Clean Energy Fuels Reports Q4 2025 Financial Outcomes
In a significant development for the renewable natural gas industry, Clean Energy Fuels Corp. (CLNE), a leading provider of RNG for transportation in North America, released its fourth-quarter and full-year 2025 financial results on February 24, 2026. The report highlighted a 9.85% decrease in the company's stock value over the preceding week. For Q4 2025, CLNE recorded a net loss attributable to the company of $43 million, a considerable increase from the $30.1 million net loss reported in the same period of 2024. The full-year 2025 net loss surged by 167% year-over-year to $222 million, largely impacted by non-cash interest charges in the fourth quarter associated with debt paydown and the expiration of a delayed draw loan. While adjusted EBITDA for the year saw a nearly 12% decrease to $67.6 million, it still surpassed the company's own guidance of $65 million. Furthermore, CLNE's renewable natural gas sales reached 237.4 million gallons in 2025, showing a slight increase compared to the previous year. Looking ahead to fiscal year 2026, the company projects revenue between $420 million and $440 million, with an anticipated GAAP net loss ranging from $66 million to $71 million and adjusted EBITDA between $70 million and $75 million. CLNE aims to deliver 250 million gallons of RNG and achieve a total fuel volume of approximately 324 million gallons in 2026.

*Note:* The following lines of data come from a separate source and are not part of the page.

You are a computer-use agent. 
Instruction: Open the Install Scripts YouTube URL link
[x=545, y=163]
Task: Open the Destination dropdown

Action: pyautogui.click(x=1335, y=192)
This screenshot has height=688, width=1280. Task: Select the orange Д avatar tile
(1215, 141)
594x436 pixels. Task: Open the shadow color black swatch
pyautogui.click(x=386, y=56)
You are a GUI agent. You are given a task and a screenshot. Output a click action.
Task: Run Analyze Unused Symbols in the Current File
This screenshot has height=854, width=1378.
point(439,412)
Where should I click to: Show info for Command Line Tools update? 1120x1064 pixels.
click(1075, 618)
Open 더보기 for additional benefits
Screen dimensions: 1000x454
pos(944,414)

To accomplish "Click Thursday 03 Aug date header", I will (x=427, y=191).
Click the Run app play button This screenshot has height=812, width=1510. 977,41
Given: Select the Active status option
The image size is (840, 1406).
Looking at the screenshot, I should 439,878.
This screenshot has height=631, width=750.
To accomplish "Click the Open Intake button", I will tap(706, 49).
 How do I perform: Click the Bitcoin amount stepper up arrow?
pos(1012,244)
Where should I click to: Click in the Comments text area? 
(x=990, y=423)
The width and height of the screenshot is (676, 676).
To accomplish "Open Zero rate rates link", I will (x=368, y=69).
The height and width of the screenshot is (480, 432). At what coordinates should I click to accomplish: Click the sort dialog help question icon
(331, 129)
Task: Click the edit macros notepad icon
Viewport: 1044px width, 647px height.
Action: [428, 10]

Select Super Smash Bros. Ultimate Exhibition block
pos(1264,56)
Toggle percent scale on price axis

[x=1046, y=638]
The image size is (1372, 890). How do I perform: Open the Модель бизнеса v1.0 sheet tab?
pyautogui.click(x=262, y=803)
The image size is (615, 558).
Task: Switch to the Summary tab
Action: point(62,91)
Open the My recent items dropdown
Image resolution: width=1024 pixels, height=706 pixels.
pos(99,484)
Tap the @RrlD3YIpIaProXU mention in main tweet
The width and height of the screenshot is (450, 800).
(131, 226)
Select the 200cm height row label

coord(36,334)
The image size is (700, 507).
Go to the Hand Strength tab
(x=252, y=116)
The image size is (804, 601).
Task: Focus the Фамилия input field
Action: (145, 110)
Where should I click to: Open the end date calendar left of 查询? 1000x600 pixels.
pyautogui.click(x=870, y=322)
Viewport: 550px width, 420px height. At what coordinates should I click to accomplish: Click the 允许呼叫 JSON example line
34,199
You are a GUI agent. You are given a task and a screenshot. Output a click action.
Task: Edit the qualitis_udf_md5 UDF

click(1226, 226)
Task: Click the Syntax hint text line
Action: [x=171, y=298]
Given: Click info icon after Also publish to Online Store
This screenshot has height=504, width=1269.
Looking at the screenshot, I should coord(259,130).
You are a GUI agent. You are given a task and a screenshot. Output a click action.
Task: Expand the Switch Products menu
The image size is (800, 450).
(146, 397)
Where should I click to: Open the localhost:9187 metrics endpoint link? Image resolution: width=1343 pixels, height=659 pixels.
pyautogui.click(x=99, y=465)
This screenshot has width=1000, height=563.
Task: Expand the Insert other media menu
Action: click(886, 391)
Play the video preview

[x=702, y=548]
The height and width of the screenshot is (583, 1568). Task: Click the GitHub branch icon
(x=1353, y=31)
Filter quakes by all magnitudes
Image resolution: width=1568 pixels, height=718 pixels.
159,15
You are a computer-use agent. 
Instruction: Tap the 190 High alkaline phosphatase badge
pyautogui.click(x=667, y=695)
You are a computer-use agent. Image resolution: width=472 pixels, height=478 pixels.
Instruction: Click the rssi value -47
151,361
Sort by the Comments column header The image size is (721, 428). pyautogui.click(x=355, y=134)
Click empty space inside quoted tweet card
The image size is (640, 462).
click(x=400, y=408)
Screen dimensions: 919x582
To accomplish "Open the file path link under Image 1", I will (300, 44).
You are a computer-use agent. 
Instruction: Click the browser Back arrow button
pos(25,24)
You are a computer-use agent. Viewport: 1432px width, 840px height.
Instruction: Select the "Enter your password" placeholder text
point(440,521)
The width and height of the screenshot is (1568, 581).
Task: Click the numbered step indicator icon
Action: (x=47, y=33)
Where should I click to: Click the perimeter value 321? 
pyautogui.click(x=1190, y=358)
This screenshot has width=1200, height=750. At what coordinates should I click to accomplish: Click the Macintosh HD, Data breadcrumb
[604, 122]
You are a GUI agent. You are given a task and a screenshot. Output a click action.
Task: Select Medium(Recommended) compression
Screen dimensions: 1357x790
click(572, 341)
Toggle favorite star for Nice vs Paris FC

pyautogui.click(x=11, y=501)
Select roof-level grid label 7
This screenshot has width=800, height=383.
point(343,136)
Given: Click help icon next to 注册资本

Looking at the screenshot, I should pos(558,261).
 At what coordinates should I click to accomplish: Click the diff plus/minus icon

This financial update underscores the complexities of navigating the renewable energy market, where revenue growth does not always directly translate into immediate profitability. The substantial net loss, despite beating revenue estimates, suggests that investors are closely scrutinizing the company's cost structure and long-term financial viability. The focus on renewable natural gas remains a promising area, but the path to consistent profitability for pioneers like Clean Energy Fuels may involve overcoming significant financial hurdles and strategic adjustments in the coming periods.